WOW air, the budget airline that was offering cheap flights from the US is now
bankrupt. They were able to offer the flights so cheap because they were
operating at a loss trying to take market share away from Icelandair.

The biggest problem has been the government's inability to control the tourism
industry, which more or less runs amok, taking all of the profit and
contributing little back other than general tax revenue.

Members of parliment have proposed various solutions to deal with tourism, but
most often there is no agreement, and no concrete actions put into place.

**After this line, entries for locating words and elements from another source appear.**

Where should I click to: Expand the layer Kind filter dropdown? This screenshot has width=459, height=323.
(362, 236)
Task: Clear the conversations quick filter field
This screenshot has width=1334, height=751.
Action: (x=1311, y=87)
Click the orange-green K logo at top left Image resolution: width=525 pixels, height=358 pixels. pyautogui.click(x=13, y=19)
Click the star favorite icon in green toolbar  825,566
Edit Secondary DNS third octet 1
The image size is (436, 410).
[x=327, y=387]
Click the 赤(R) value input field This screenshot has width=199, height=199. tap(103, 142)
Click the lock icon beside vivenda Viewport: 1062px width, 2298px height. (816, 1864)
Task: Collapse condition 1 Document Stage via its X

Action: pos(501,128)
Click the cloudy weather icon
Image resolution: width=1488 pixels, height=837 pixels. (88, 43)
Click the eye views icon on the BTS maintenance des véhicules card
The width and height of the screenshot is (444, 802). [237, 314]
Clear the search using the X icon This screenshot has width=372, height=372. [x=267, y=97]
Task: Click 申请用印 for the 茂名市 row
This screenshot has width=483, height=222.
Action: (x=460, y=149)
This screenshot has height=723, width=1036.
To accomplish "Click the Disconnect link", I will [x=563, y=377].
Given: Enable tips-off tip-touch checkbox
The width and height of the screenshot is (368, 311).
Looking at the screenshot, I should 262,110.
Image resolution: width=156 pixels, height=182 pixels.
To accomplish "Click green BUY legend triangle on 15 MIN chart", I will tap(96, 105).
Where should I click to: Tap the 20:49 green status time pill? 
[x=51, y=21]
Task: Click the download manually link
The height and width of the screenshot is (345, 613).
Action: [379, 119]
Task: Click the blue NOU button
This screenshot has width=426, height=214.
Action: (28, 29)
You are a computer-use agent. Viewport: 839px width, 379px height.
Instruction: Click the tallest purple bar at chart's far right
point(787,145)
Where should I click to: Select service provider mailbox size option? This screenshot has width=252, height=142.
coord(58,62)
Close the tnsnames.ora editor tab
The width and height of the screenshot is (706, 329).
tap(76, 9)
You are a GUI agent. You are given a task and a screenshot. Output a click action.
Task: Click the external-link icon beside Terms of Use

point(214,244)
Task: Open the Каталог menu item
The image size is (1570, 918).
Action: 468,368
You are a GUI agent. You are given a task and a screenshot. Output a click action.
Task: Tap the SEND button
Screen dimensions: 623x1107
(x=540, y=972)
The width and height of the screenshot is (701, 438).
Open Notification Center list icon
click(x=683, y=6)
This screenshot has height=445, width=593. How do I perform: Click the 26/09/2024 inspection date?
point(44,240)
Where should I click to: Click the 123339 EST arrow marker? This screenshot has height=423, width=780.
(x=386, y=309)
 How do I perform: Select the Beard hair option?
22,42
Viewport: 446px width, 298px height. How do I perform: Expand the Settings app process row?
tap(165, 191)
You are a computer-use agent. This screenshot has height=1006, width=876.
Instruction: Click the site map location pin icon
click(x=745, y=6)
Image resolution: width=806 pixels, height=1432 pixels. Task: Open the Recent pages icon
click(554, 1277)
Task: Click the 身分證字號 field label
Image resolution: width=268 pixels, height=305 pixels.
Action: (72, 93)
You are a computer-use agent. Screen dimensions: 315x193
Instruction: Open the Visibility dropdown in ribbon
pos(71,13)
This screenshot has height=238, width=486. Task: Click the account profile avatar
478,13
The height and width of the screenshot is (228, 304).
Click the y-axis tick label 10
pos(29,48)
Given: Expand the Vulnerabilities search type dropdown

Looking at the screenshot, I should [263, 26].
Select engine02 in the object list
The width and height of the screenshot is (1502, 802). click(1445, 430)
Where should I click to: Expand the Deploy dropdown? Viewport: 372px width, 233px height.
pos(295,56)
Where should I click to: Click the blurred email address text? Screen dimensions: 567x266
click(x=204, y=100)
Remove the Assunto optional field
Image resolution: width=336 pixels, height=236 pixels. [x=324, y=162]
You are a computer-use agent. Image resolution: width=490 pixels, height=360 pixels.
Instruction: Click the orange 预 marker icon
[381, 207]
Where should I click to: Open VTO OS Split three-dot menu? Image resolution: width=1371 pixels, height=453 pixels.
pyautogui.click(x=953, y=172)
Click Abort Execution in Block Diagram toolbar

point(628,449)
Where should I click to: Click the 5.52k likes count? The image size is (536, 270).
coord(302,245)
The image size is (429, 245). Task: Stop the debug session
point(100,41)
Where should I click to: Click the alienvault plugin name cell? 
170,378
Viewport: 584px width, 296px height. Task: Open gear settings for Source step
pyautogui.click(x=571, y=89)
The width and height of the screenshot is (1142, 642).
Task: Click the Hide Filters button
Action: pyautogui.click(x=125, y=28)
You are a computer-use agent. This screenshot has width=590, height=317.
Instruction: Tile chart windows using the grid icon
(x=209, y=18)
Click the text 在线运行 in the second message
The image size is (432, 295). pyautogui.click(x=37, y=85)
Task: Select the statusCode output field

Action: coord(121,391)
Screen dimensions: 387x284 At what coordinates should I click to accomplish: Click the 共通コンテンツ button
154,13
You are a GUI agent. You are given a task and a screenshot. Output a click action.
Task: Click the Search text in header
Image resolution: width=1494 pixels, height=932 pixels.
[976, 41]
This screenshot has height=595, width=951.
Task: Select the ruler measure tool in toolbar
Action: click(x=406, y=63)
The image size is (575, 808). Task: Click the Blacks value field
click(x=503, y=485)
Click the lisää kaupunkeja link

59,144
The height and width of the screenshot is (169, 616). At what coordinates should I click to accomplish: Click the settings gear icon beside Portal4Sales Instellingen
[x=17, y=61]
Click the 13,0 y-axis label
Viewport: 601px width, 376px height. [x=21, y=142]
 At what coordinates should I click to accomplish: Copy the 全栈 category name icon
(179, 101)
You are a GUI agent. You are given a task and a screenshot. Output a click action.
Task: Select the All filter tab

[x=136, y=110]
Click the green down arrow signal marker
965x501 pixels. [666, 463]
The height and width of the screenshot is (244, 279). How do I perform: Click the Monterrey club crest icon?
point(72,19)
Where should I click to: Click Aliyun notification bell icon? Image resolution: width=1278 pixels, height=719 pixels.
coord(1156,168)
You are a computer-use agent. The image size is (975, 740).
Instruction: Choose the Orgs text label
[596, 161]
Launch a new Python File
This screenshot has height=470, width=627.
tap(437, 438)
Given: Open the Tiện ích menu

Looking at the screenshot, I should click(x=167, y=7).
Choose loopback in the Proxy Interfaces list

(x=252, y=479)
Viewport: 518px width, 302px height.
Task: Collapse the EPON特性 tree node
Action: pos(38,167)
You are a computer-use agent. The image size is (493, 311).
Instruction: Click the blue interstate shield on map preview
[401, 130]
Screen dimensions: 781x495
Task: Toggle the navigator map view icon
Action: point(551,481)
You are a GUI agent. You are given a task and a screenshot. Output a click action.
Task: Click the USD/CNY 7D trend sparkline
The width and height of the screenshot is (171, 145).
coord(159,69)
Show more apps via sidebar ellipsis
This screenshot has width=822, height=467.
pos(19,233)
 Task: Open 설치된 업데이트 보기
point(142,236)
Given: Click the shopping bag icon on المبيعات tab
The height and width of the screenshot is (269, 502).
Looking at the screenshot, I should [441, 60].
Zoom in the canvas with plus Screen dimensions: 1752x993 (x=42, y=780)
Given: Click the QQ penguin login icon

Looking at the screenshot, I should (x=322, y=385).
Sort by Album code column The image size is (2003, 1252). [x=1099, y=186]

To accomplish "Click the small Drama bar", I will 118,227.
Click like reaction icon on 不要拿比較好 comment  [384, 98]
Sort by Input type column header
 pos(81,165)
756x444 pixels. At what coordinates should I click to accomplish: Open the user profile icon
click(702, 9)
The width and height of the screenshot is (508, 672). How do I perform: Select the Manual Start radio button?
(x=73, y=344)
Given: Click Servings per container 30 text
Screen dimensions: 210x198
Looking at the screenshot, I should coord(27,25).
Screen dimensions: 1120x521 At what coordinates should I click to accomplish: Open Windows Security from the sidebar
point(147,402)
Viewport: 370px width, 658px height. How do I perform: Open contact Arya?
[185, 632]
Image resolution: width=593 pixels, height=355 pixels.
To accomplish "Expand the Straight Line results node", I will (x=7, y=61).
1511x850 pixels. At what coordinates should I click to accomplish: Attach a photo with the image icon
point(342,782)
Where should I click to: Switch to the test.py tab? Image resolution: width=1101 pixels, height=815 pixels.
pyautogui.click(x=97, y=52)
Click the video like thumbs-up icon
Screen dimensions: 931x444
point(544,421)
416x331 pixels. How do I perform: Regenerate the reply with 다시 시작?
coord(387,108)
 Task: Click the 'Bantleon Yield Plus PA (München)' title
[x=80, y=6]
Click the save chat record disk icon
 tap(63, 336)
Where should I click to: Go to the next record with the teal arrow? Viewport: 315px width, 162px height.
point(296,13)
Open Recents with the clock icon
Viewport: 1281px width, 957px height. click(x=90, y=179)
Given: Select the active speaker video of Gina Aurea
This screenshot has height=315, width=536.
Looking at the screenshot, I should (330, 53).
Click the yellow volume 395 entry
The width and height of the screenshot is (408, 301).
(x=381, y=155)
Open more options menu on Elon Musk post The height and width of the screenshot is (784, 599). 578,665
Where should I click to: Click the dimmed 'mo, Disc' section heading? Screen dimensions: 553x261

Basically there are laws that prevent the government from taxing people
differently, so it's illegal to tax tourists different than locals, so it
becomes difficult to take advantage of tourism money for government to create
facilities, hire people, build infrastructure, etc.

It's happening, but it's not what it could be.

Various "nature pass" fees have been proposed, hotel taxes, flight taxes,
etc.. but no matter what the idea is someone is always against it, which has
made curbing the situation hard.

With WOW air just disappearing recently, the economy is still adjusting to
that.

------
davidhyde
Clickbaity title implies that all tourists that visit Iceland trash the place
and this could not be further from the truth, I thought people were pretty
well behaved. This article was about a few bad actors, literally. Iceland’s
economy is now heavily reliant on tourism but tourism always comes at a cost
and this needs to be factored in when choosing this as your source of income
as a country. You don’t hear about the Ecuadorians complaining about tourists
ruining the Galapagos Islands because they put a lot of effort into managing
tourism there. Tourists are all the same, they just don’t care about your
country, deal with it, manage it. Restrict the numbers, increase the cost, use
the money to make repairs and clean up the mess. If not then don’t let them in
(by making it prohibitively expensive to get there) and find another way to
make money for your people.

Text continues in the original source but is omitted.